Action item>
Reproduce the stretch of the copper market commentary from "For stocks, we" through "information is confirmed.", substituting "developing economies" for "emerging markets".

──────── Exercise text ────────

From the desk of Steve Strazza @Sstrazza and Ian Culley @Ianculley
Copper was a critical piece missing from the intermarket puzzle heading into the fourth quarter.
Just last week, copper was testing year-to-date lows and looking vulnerable for a downside break. Meanwhile, energy futures and interest rates were rising, and cyclical and value stocks were getting back in gear.
The mixed signals were impossible to ignore. It’s not likely that the recent breakouts in crude oil and the US 10-year yield would hold in an environment where copper is breaking down.
Dr. Copper is a great leading economic indicator and critical to the global growth narrative. Let’s see what it’s saying.
Here are two ways we were looking at the copper chart:
We were wondering whether this was a major head-and-shoulders top or just a continuation pattern that would ultimately resolve higher in the direction of the underlying trend.
Our bet was on the latter as long as the recent breakouts in crude oil and rates held. And they have.
Now, copper futures are reclaiming their former 2011 highs and are up more than 10% on the week.
Here’s an updated daily chart of copper futures as of yesterday’s close:
This breakout gives us a lot of information regarding the validity of the recent moves in rates and other risk assets. Copper’s explosive move confirmed what the rest of the market has been implying for weeks now…
This is the beginning of the next leg higher within a cyclical bull market.
And how do we want to play it? Well, one way is to be long copper above 4.40 with a 2-4 month target of 5.85.
The copper/gold ratio and the US 10-year yield are two related charts we want to watch:
Both look poised for an upside resolution.
If copper is outperforming gold and the 10-year yield is rising, our course of action is clear.
We want to be buying stocks and commodities, not bonds.
For commodities, we want to focus on procyclical groups -- think energy and base metals.
For stocks, we want to lean on cyclical and value areas like financials, energy, and materials. Industrials and transports should be doing well in this environment too.
We also want to pay close attention to emerging markets as we’re seeing risk appetite improve around the world.
Markets are finally beginning to find direction after a classic year-two chopfest. We’ll continue to keep you posted as resolutions roll in and crucial information is confirmed.
COT Heatmap Highlights
Minneapolis Wheat: Commercial hedgers are the most net short in history.
Coffee: Commercials added to their short exposure and are less than 400 contracts from their most extreme short position in three years.
Palladium: Commercial hedgers are quickly reducing their long positions after making a new record just last month.
Cotton: Commercials have slightly reduced their shorts but remain less than 8% away from their three-year short positioning extreme.

──────── Data listing ────────

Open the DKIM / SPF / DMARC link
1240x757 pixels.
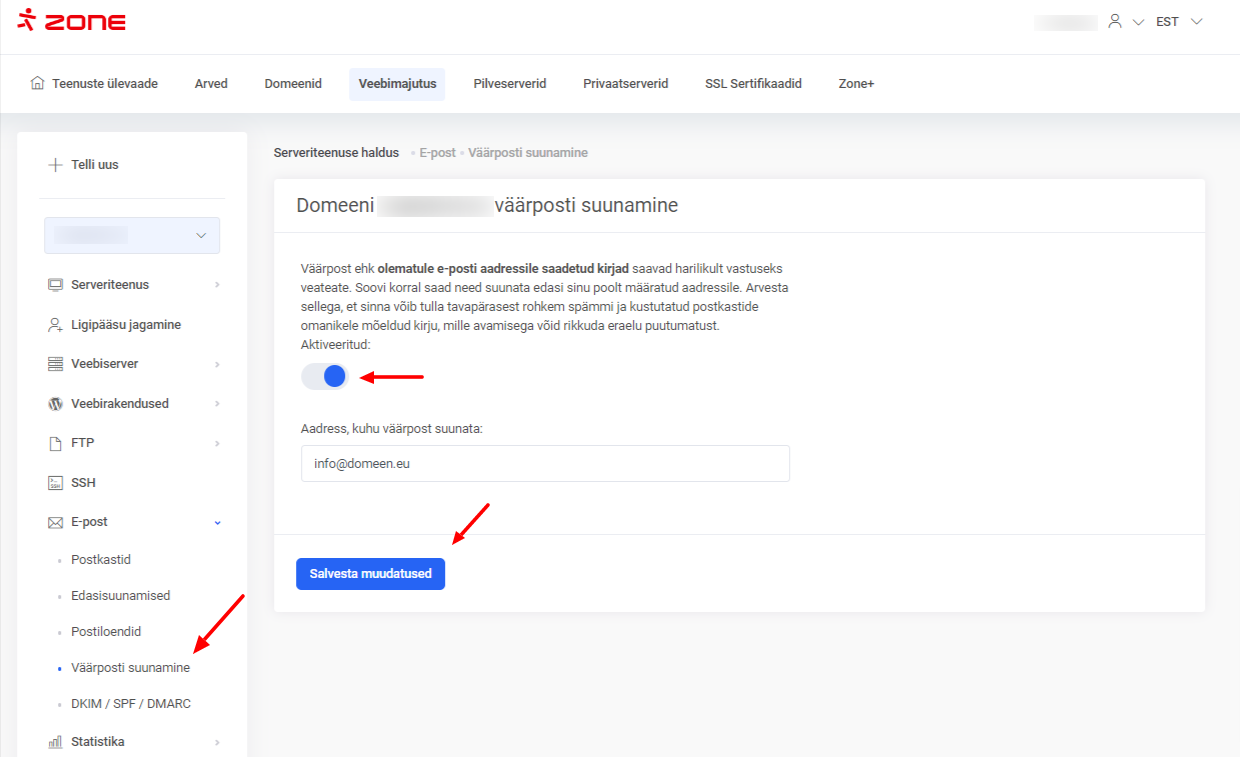(x=130, y=704)
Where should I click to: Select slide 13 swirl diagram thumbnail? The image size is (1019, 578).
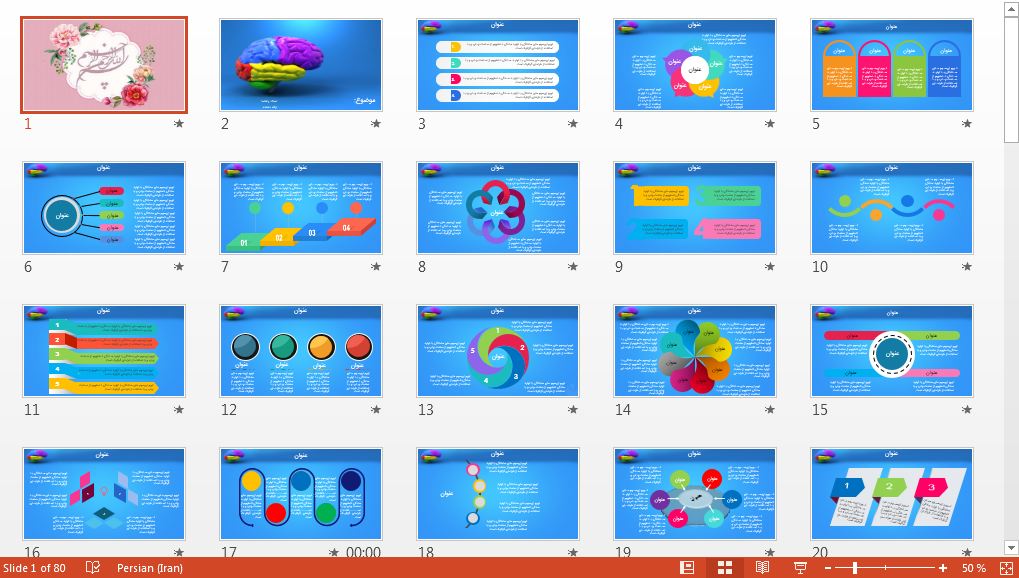[x=498, y=351]
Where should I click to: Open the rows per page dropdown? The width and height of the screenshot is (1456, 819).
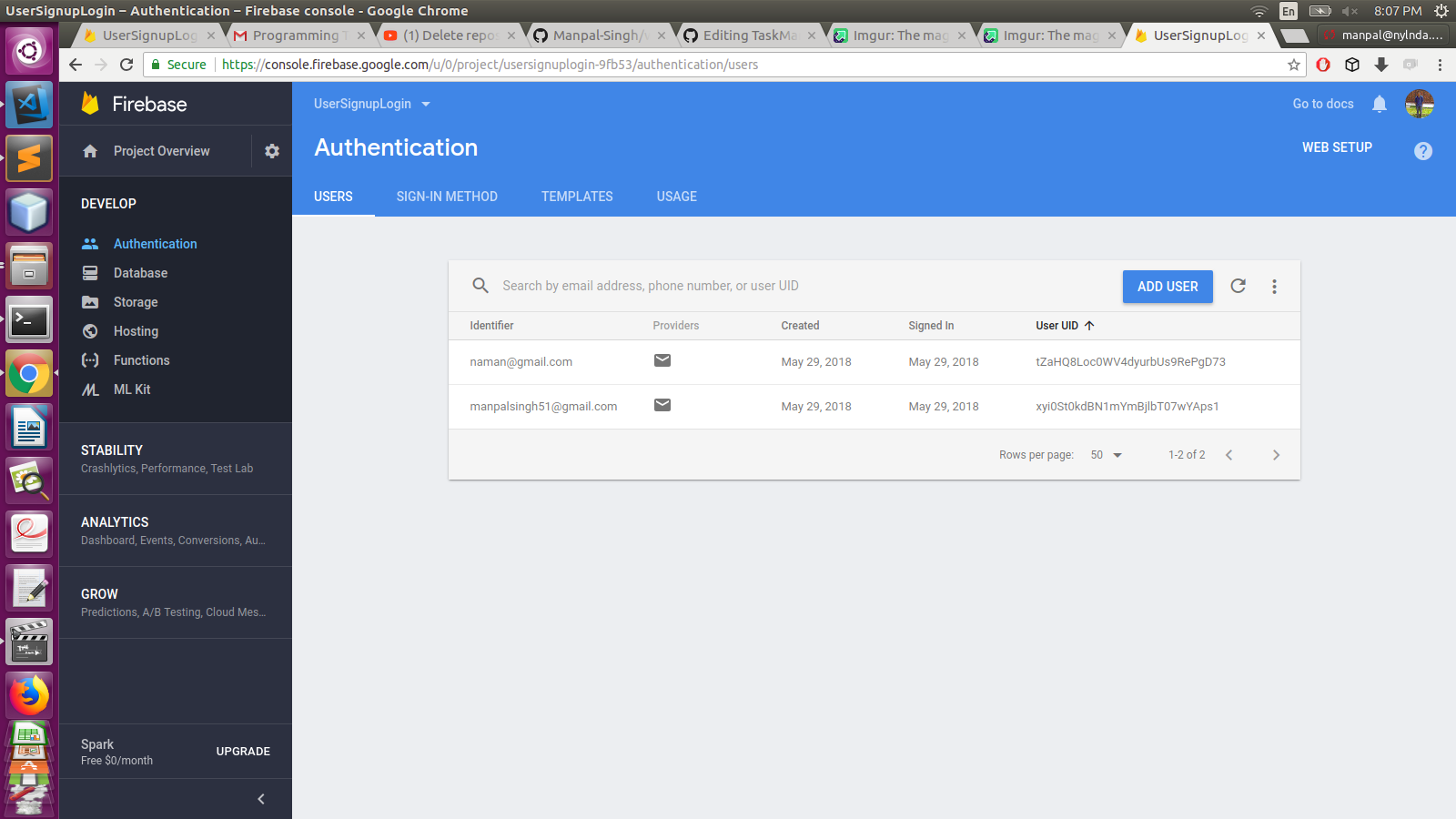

────────

Exercise response>
For stocks, we want to lean on cyclical and value areas like financials, energy, and materials. Industrials and transports should be doing well in this environment too.
We also want to pay close attention to developing economies as we’re seeing risk appetite improve around the world.
Markets are finally beginning to find direction after a classic year-two chopfest. We’ll continue to keep you posted as resolutions roll in and crucial information is confirmed.